Collected data entries:
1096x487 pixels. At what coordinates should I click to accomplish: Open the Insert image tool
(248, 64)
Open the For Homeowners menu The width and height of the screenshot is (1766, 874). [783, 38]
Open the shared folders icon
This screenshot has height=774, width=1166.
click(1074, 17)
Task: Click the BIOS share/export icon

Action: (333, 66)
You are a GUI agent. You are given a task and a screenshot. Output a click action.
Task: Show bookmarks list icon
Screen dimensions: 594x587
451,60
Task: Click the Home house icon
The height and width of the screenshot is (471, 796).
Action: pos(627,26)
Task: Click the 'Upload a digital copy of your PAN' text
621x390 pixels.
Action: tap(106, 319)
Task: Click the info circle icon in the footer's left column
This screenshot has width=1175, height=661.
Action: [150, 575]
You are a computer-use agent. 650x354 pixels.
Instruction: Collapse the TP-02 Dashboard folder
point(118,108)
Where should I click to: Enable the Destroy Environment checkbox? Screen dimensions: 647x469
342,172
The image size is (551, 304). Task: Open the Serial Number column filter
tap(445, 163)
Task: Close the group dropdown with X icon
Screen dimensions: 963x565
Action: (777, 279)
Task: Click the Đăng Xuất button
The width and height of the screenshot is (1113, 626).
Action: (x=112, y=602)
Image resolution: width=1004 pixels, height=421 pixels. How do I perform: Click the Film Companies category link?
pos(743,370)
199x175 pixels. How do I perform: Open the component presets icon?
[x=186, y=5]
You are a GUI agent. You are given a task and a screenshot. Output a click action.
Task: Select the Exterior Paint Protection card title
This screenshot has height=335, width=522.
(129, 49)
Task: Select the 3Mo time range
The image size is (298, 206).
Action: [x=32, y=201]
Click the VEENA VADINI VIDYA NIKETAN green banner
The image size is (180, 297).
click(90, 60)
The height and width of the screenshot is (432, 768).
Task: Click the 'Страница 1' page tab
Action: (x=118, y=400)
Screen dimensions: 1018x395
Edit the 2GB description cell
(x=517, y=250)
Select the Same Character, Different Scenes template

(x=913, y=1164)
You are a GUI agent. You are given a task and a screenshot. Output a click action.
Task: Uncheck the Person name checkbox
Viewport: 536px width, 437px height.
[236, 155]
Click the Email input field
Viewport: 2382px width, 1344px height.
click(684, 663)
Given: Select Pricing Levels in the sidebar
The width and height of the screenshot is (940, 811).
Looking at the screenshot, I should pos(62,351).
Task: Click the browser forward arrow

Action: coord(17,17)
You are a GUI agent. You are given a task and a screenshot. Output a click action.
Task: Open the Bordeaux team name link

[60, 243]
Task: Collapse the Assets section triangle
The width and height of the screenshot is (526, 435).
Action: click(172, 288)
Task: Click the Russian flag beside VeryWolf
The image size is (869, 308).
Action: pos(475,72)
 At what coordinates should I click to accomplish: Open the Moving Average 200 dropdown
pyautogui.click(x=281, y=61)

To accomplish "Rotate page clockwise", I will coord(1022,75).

Work item: Having looked over the entries above, reproduce all of them exactly.

Task solution:
1096x487 pixels. At what coordinates should I click to accomplish: Open the Insert image tool
(248, 64)
Open the For Homeowners menu The width and height of the screenshot is (1766, 874). [783, 38]
Open the shared folders icon
This screenshot has height=774, width=1166.
click(1074, 17)
Task: Click the BIOS share/export icon

Action: (333, 66)
You are a GUI agent. You are given a task and a screenshot. Output a click action.
Task: Show bookmarks list icon
Screen dimensions: 594x587
451,60
Task: Click the Home house icon
The height and width of the screenshot is (471, 796).
Action: pos(627,26)
Task: Click the 'Upload a digital copy of your PAN' text
621x390 pixels.
Action: tap(106, 319)
Task: Click the info circle icon in the footer's left column
This screenshot has width=1175, height=661.
Action: [150, 575]
You are a computer-use agent. 650x354 pixels.
Instruction: Collapse the TP-02 Dashboard folder
point(118,108)
Where should I click to: Enable the Destroy Environment checkbox? Screen dimensions: 647x469
342,172
The image size is (551, 304). Task: Open the Serial Number column filter
tap(445, 163)
Task: Close the group dropdown with X icon
Screen dimensions: 963x565
Action: (777, 279)
Task: Click the Đăng Xuất button
The width and height of the screenshot is (1113, 626).
Action: (x=112, y=602)
Image resolution: width=1004 pixels, height=421 pixels. How do I perform: Click the Film Companies category link?
pos(743,370)
199x175 pixels. How do I perform: Open the component presets icon?
[x=186, y=5]
You are a GUI agent. You are given a task and a screenshot. Output a click action.
Task: Select the Exterior Paint Protection card title
This screenshot has height=335, width=522.
(129, 49)
Task: Select the 3Mo time range
The image size is (298, 206).
Action: [x=32, y=201]
Click the VEENA VADINI VIDYA NIKETAN green banner
The image size is (180, 297).
click(90, 60)
The height and width of the screenshot is (432, 768).
Task: Click the 'Страница 1' page tab
Action: (x=118, y=400)
Screen dimensions: 1018x395
Edit the 2GB description cell
(x=517, y=250)
Select the Same Character, Different Scenes template

(x=913, y=1164)
You are a GUI agent. You are given a task and a screenshot. Output a click action.
Task: Uncheck the Person name checkbox
Viewport: 536px width, 437px height.
[236, 155]
Click the Email input field
Viewport: 2382px width, 1344px height.
click(684, 663)
Given: Select Pricing Levels in the sidebar
The width and height of the screenshot is (940, 811).
Looking at the screenshot, I should pos(62,351).
Task: Click the browser forward arrow

Action: coord(17,17)
You are a GUI agent. You are given a task and a screenshot. Output a click action.
Task: Open the Bordeaux team name link

[60, 243]
Task: Collapse the Assets section triangle
The width and height of the screenshot is (526, 435).
Action: click(172, 288)
Task: Click the Russian flag beside VeryWolf
The image size is (869, 308).
Action: pos(475,72)
 At what coordinates should I click to accomplish: Open the Moving Average 200 dropdown
pyautogui.click(x=281, y=61)

To accomplish "Rotate page clockwise", I will coord(1022,75).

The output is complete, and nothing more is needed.